## Short problem a
Could you update the records between the lines holding "approved [293, 441]" and "pyautogui.click(x=494, y=130)", inclusive, swapping "establish" for "create" and leaving everything else untouched?

Second, most of the more profitable adaptations were produced by comparatively greener directors. This is somewhat contrary to my expectations. My pet theory as to why is that happens involves how the directors choose their jobs. Young directors are after both career advancement and a better salary, and taking jobs with a good chance of being profitable plays into that. In contrast, once a director has built up a reputation, they care less about pleasing any particular audience and have the clout and the guaranteed salary to take on riskier projects. I call it the Younger Hunger Theory. I’d like to highlight that the above was an unsubstantiated theory, but it is testable. Take 10 or so directors who only started working after 2005, and track their sales numbers over the course of their careers. If they go through a phase that values profits and or a phase that takes risks, it should show up on those curves. I’m tabling that analysis, but it might be worth coming back to in the future.

## Short problem b
Can you carry the passage on directors and profitable adaptations further, picking up right after its last sentence?

[Pointing records for text and elements]
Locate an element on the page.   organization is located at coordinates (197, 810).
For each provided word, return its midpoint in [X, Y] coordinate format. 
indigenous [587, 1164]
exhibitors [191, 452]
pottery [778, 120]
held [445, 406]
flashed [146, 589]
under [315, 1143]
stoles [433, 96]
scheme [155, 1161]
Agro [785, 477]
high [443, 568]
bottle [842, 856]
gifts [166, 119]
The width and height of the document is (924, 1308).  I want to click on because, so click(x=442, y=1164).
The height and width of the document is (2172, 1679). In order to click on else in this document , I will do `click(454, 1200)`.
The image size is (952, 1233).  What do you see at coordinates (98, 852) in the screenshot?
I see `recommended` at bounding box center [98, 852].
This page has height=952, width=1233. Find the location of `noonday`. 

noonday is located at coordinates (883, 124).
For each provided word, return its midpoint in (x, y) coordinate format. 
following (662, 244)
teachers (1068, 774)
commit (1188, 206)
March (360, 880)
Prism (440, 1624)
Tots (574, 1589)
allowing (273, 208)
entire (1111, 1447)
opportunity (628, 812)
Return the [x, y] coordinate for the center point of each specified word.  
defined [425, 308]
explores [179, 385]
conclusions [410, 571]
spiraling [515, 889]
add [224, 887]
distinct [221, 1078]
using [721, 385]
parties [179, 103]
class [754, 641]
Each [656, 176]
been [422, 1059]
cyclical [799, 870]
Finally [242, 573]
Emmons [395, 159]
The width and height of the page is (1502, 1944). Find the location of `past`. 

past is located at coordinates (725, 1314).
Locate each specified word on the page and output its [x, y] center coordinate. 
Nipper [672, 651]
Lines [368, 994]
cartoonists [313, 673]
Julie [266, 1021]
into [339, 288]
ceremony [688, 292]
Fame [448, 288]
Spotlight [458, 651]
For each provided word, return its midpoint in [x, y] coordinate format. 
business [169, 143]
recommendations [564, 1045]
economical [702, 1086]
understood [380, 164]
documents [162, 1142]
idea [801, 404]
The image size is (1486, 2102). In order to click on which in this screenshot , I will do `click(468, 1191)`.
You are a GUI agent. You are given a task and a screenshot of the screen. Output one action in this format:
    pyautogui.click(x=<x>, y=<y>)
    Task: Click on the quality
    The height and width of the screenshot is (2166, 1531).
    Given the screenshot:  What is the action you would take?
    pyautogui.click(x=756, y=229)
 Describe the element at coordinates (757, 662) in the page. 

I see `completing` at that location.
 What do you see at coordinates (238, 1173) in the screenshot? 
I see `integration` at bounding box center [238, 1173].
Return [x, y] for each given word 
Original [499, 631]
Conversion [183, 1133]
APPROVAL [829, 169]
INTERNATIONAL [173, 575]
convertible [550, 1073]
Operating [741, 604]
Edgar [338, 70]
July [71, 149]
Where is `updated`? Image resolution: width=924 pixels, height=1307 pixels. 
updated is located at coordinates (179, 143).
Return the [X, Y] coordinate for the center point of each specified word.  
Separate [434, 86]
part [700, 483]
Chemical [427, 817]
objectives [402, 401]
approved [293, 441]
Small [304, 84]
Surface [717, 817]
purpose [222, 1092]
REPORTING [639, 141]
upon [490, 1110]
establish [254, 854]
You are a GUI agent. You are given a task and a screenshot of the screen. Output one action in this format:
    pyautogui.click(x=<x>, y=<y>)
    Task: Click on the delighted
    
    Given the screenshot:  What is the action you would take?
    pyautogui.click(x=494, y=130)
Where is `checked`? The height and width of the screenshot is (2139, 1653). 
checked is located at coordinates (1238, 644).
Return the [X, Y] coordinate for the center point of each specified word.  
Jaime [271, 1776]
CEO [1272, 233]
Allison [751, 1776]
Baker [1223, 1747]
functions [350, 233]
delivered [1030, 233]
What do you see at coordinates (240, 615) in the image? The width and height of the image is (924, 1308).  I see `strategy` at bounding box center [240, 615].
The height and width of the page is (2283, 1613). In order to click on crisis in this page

## Right answer a
approved [293, 441]
Small [304, 84]
Surface [717, 817]
purpose [222, 1092]
REPORTING [639, 141]
upon [490, 1110]
create [254, 854]
You are a GUI agent. You are given a task and a screenshot of the screen. Output one action in this format:
    pyautogui.click(x=<x>, y=<y>)
    Task: Click on the delighted
    
    Given the screenshot:  What is the action you would take?
    pyautogui.click(x=494, y=130)

## Right answer b
For studios, I was looking for those that produced multiple adaptations of KMA/SMA manga, so I could compare their averages. If Madhouse were actually significantly better at making adaptations than, say, a perennial lazybones like Toei, their works should post a measurably better myanimelist ranking, on average. Well, there were 5 studios to make multiple adaptations of KMA/SMA winners over that span. Here are their averages (remember, lower is better):

A1 Pictures: 233±164

Artland: 405±287

JC Staff: 122±86

Madhouse: 723±180

Toei: 424±299

Factoring in errors, these are pretty close to even. That doesn’t mean there’s not a difference in the degree of effort each studio puts into an adaptation, just that it doesn’t manifest itself in the scores people give significantly enough to pop out of this admittedly small sample. Even for studios like Toei and Madhouse with vastly differing reputations. It’s worth noting, though, that every one of these scores significantly beats out the average ranking for any season on record; they’re all earning positive assessments. But one isn’t doing so appreciably more than another.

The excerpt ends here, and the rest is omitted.